Of the 12 seats on offer, the Liberal and Labor parties each won four seats, while Bendigo-based senator Bridget McKenzie confirmed her expected victory for the Nationals.
The Greens picked up two senate seats from Victoria, while Derryn Hinch was the only independent senator elected in the state.
The result means the Greens are likely to hold the balance of power in the Senate, but the government could still pass legislation with the support of a diverse mix of senators.
The government would need nine votes from the 11 crossbench senators, likely to be four from One Nation, three from the Nick Xenophon Team, and one from the Liberal Democratic Party, Derryn Hinch, Jacqui Lambie and Bob Day, of Family First.
The Coalition is likely to finish with 30 senators, while Labor will have 26 and the Greens could have nine.
Ricky Muir, who became an independent after he was elected as a Motoring Enthusiast Party senator at the last election, released a statement shortly after the results were released.
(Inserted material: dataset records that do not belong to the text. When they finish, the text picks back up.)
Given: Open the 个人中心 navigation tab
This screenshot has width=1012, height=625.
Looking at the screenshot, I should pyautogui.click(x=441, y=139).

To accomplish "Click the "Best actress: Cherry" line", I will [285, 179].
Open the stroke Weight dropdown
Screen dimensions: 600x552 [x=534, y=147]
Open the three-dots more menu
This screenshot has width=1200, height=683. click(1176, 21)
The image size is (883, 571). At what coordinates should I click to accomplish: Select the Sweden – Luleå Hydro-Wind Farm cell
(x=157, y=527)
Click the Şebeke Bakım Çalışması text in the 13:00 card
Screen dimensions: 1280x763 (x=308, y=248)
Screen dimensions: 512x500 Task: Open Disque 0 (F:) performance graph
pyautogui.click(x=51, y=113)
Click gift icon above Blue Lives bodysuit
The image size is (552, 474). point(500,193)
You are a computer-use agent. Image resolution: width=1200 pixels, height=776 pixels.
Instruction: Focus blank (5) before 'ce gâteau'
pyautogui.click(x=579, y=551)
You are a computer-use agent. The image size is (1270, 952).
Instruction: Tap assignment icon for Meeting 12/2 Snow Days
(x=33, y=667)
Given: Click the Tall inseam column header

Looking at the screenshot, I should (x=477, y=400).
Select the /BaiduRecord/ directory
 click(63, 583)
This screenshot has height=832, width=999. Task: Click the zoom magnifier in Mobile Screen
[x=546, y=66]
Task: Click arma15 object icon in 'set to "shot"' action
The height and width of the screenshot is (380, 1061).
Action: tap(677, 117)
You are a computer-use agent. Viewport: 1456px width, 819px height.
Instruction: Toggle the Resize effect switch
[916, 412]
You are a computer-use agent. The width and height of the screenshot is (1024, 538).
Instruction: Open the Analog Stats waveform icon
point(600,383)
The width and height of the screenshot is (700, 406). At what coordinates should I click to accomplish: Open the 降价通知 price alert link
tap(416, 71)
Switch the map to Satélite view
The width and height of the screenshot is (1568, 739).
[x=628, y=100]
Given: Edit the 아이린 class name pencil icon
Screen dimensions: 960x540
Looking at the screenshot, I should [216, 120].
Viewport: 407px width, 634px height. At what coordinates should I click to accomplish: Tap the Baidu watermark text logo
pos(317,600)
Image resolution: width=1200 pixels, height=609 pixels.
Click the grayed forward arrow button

He said he did not regret allowing the government to hold a double dissolution election – despite it reducing his Senate term from six years to two.
“I can leave parliament proud knowing that I gave it my best shot against the odds and did not fall victim to the two party political game,” Mr Muir said.
“Despite many achievements in varying areas of politics and trying hard to achieve in others, my proudest achievement is to hear people in the street say ‘you gave me hope’ or ‘you influenced me to try’.
“No matter who you are, what your background is, what your socio economic status is, what your age, sex, education or the geographical location you reside in is, you are entitled to a voice.”
The Queensland and New South Wales Senate results are expected to be announced on Thursday.